Answers | 2026 Edition | Galen College
1. Which of the following best describes the pathophysiology of myocardial infarction?
A) Progressive thickening of the pericardial sac
B) Reversible ischemia caused by coronary artery spasm
C) Irreversible myocardial cell death due to prolonged ischemia from coronary artery occlusion
D) Inflammation of the myocardium without tissue death
Correct Answer: Irreversible myocardial cell death due to prolonged ischemia from coronary artery
occlusion
Rationale: Myocardial infarction results from sustained ischemia that leads to necrosis of myocardial
cells. It is usually caused by thrombus formation over a ruptured atherosclerotic plaque. The damage is
permanent, unlike angina which is reversible ischemia.
2. The nurse is caring for a patient with acute decompensated heart failure who develops severe
dyspnea and pink, frothy sputum. Which intervention should the nurse implement first?
A) Administer IV furosemide as prescribed
B) Place the patient in high Fowler’s position and administer oxygen
C) Insert an indwelling urinary catheter
D) Obtain a 12-lead electrocardiogram
Correct Answer: Place the patient in high Fowler’s position and administer oxygen
Rationale: The patient is experiencing acute pulmonary edema. Immediate priorities are to improve
oxygenation and reduce venous return by positioning the patient upright. Oxygen relieves hypoxemia.
Diuretics and other medications follow initial positioning and oxygen.
3. The nurse is teaching a patient with heart failure about daily weight monitoring. Which statement
indicates a need for further teaching?
,A) “I will weigh myself at the same time every morning after voiding.”
B) “I will report a weight gain of 2 to 3 pounds in one day or 5 pounds in a week.”
C) “I will wear the same type of clothing each time I weigh myself.”
D) “I will skip weighing myself if I feel well that day.”
Correct Answer: “I will skip weighing myself if I feel well that day.”
Rationale: Daily weights are essential to detect fluid retention early, even when the patient feels well.
Weight gain is often the first sign of decompensation. Consistency in timing, clothing, and recording is
critical.
4. The nurse is monitoring a patient receiving IV furosemide for acute pulmonary edema. Which
assessment finding indicates a therapeutic response?
A) Increased crackles in the lung bases
B) Clear lung sounds and decreased dyspnea
C) Jugular venous distention
D) Weight gain of 1 kg in 24 hours
Correct Answer: Clear lung sounds and decreased dyspnea
Rationale: Furosemide is a loop diuretic that reduces fluid overload. Clearing of lung sounds and relief of
shortness of breath indicate that pulmonary congestion is resolving. Increased crackles, weight gain, and
JVD suggest ongoing fluid excess.
5. The nurse is evaluating a patient’s understanding of warfarin therapy. Which statement indicates
effective teaching?
A) “I can take aspirin for my headaches if needed.”

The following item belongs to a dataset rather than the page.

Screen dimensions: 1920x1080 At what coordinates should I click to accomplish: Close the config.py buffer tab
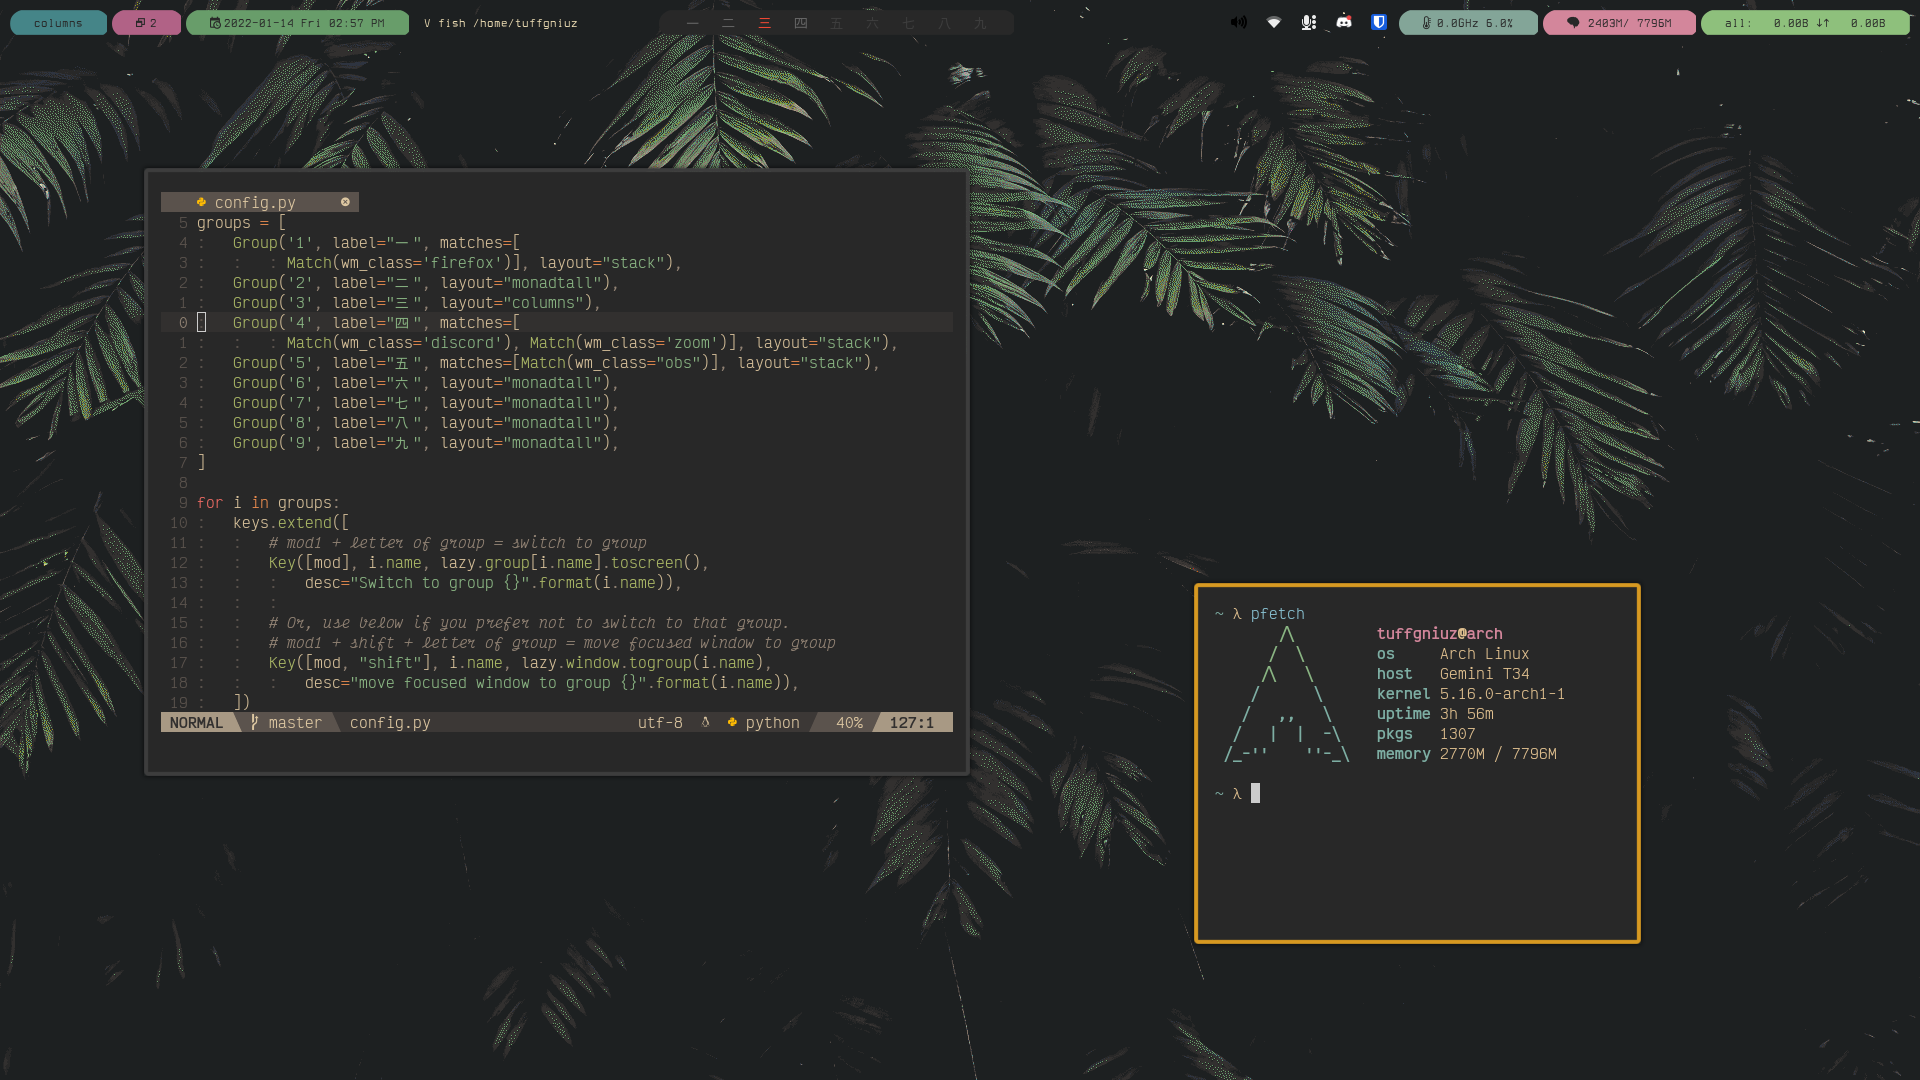tap(345, 202)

B) “I will report any unusual bleeding or bruising to my provider.”
C) “I will increase my intake of green leafy vegetables for better nutrition.”
D) “I can stop the medication when my INR is normal.”
, Correct Answer: “I will report any unusual bleeding or bruising to my provider.”
Rationale: Warfarin increases bleeding risk; patients must report signs of bleeding. Aspirin increases
bleeding; vitamin K should be consistent, not increased; the drug should not be stopped abruptly
without medical guidance.
6. The nurse is assessing a patient with fluid volume deficit. Which finding is most indicative?
A) Jugular venous distention
B) Bounding peripheral pulses
C) Orthostatic hypotension and dry mucous membranes
D) Crackles in the lung bases
Correct Answer: Orthostatic hypotension and dry mucous membranes
Rationale: Fluid volume deficit leads to decreased vascular volume, resulting in orthostatic hypotension,
dry mucous membranes, poor skin turgor, and concentrated urine. JVD, bounding pulses, and crackles
indicate fluid volume excess.
7. The nurse is caring for a patient with a chest tube connected to a water-seal drainage system.
Continuous bubbling is noted in the water-seal chamber. What should the nurse do first?
A) Clamp the chest tube immediately
B) Add more sterile water to the chamber
C) Check the system for an air leak, starting at the insertion site
D) Document the finding as normal
Correct Answer: Check the system for an air leak, starting at the insertion site
Rationale: Continuous bubbling in the water-seal chamber indicates an air leak in the drainage system.
The nurse must systematically check connections and the insertion site to locate and correct the leak.
Clamping without an order is contraindicated.